Q5: What should the market participants do after the registration-based system for corporate bonds is implemented?
A: The market participants should conduct organized study on the provisions concerning the registration-based system for the public offering of corporate bonds, and make effective efforts in implementation. In accordance with the “Securities Law”, the “State Council Notice” and other requirements, the corporate bond issuers should disclose information truthfully, accurately, and completely, and effectively complete the application for offering and listing of corporate bonds. The issuers should also set up and improve the information disclosure system for corporate bonds, and work efficiently on information disclosure in bond maturity. The securities service institutions should enhance internal management and risk control systems in accordance with the rules, intensify the verification on issuers’ information-disclosure documents, and urge the issuers to perform well in information disclosure. The bond investors should strengthen their learning of bond investment knowledge, and earnestly raise their awareness of taking the risks on their own according to the requirements of the “Securities Law”. Going forward, the SSE will organize trainings for the issuers, securities service institutions, investors and other parties involved in the registration-based system in a timely manner.
Q6: What are the follow-up arrangements of the SSE after the registration-based system for corporate bonds is implemented?

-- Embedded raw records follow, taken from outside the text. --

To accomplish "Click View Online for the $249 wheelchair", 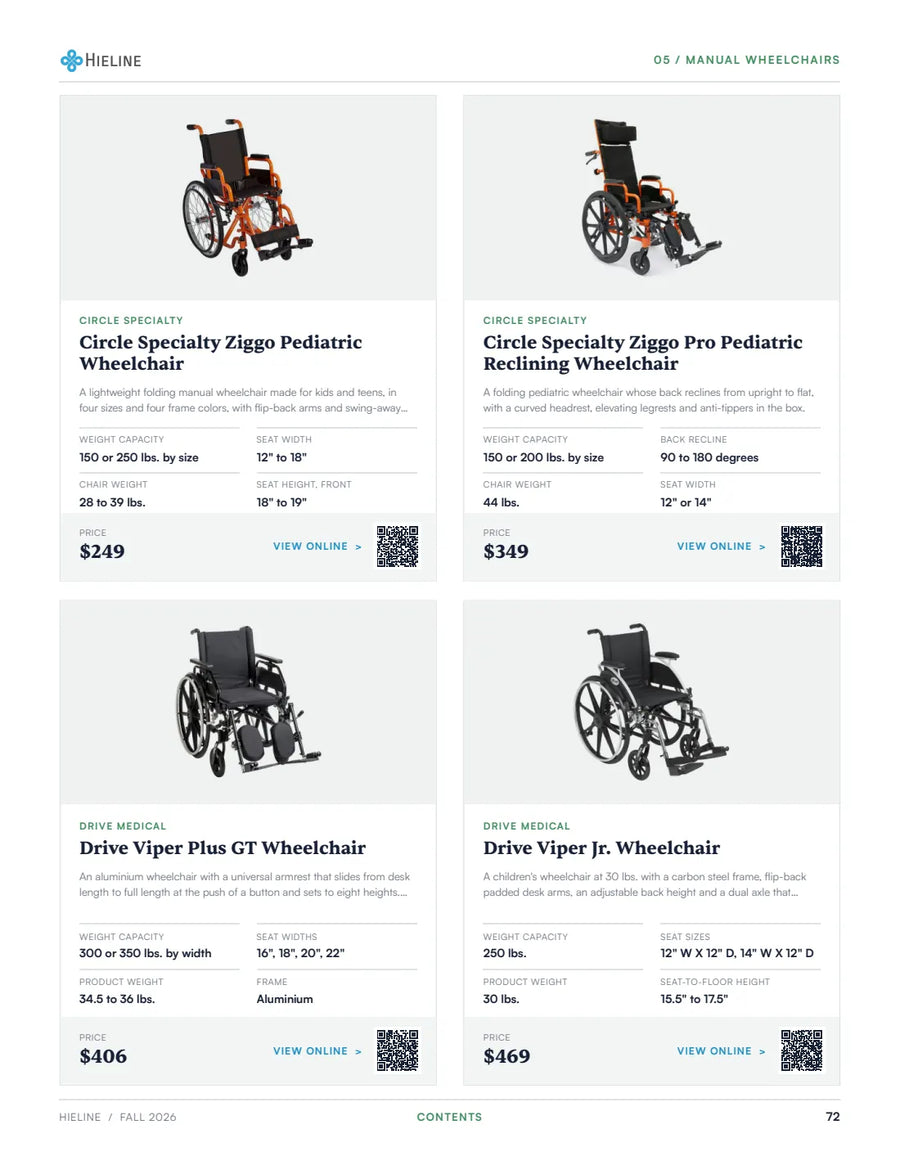I will [x=317, y=546].
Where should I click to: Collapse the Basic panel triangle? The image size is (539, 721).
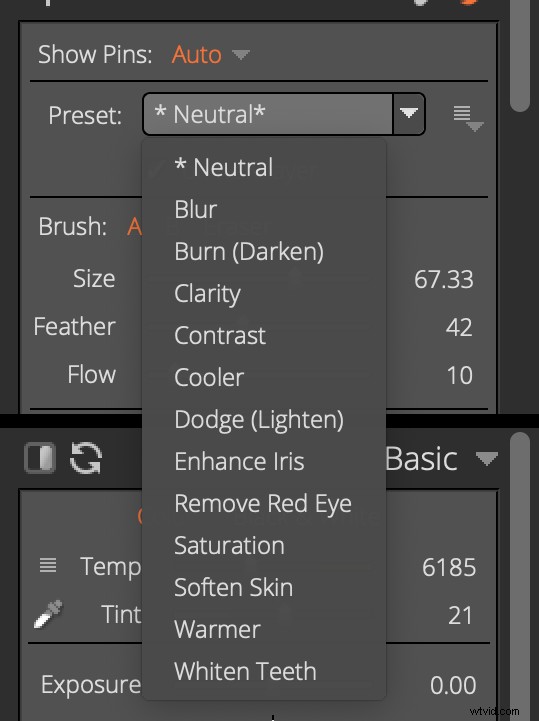[x=486, y=458]
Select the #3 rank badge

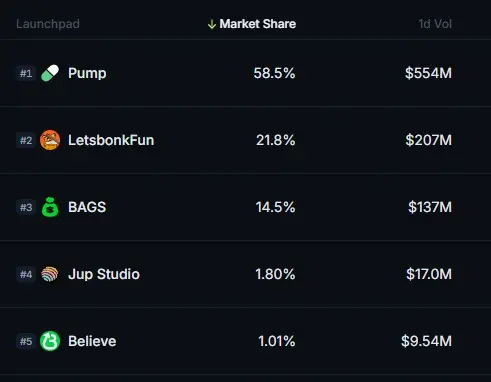26,207
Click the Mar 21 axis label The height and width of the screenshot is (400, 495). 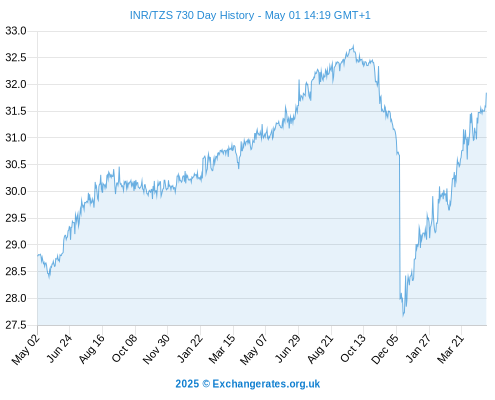pyautogui.click(x=450, y=349)
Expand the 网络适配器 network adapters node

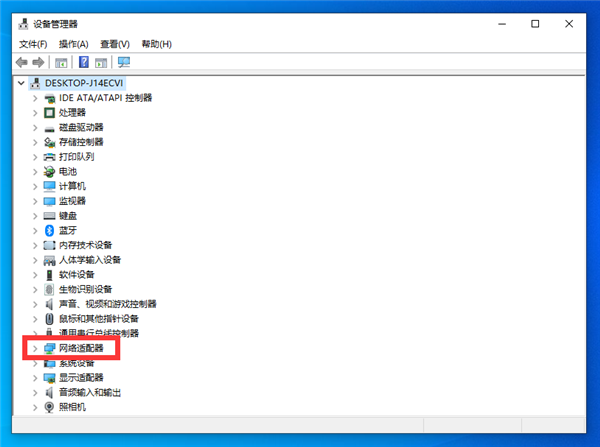coord(35,348)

A: To prioritize the most urgent issues, the SSE has announced the relevant arrangements for the implementation of the registration-based system for the corporate bonds by releasing the "Notice". Moving forward, under the unified arrangement of the CSRC, the SSE will revise the supporting rules concerning implementation of the registration-based system for corporate bonds, market organization and service training etc., further improve market transparency and review efficiency, and promote the smooth implementation of the registration-based system for corporate bonds.